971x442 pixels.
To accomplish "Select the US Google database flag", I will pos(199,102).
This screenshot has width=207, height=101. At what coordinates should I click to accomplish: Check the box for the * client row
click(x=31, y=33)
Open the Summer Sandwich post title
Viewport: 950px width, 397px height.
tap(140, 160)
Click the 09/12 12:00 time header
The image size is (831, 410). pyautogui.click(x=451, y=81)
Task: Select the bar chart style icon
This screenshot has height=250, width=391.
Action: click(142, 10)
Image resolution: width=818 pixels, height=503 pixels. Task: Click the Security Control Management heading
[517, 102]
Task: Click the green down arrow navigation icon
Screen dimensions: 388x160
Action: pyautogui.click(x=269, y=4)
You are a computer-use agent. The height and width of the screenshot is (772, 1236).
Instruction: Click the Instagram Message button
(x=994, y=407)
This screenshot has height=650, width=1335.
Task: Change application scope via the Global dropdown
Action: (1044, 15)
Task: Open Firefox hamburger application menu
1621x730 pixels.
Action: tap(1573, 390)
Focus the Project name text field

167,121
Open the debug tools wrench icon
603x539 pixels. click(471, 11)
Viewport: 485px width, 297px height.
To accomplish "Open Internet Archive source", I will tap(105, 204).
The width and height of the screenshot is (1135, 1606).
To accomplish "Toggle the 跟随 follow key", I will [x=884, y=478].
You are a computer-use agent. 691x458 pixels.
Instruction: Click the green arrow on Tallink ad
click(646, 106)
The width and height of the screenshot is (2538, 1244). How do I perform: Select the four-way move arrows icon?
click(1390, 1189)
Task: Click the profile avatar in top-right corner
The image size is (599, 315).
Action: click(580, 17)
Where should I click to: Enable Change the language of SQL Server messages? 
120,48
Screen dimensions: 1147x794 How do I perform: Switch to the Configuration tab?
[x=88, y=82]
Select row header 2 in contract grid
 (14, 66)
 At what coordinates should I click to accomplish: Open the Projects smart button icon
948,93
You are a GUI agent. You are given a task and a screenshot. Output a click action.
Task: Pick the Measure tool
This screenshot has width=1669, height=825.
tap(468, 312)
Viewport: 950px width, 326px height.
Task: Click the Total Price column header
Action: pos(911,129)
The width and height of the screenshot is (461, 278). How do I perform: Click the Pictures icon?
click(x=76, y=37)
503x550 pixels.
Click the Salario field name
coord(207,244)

--------

**EXERCISE INSTRUCTIONS**. Pick out every line of the data above that contains the word "perform".

**COMPLETE RESPONSE**.
The width and height of the screenshot is (2538, 1244). How do I perform: Select the four-way move arrows icon?
Screen dimensions: 1147x794 How do I perform: Switch to the Configuration tab?
The width and height of the screenshot is (461, 278). How do I perform: Click the Pictures icon?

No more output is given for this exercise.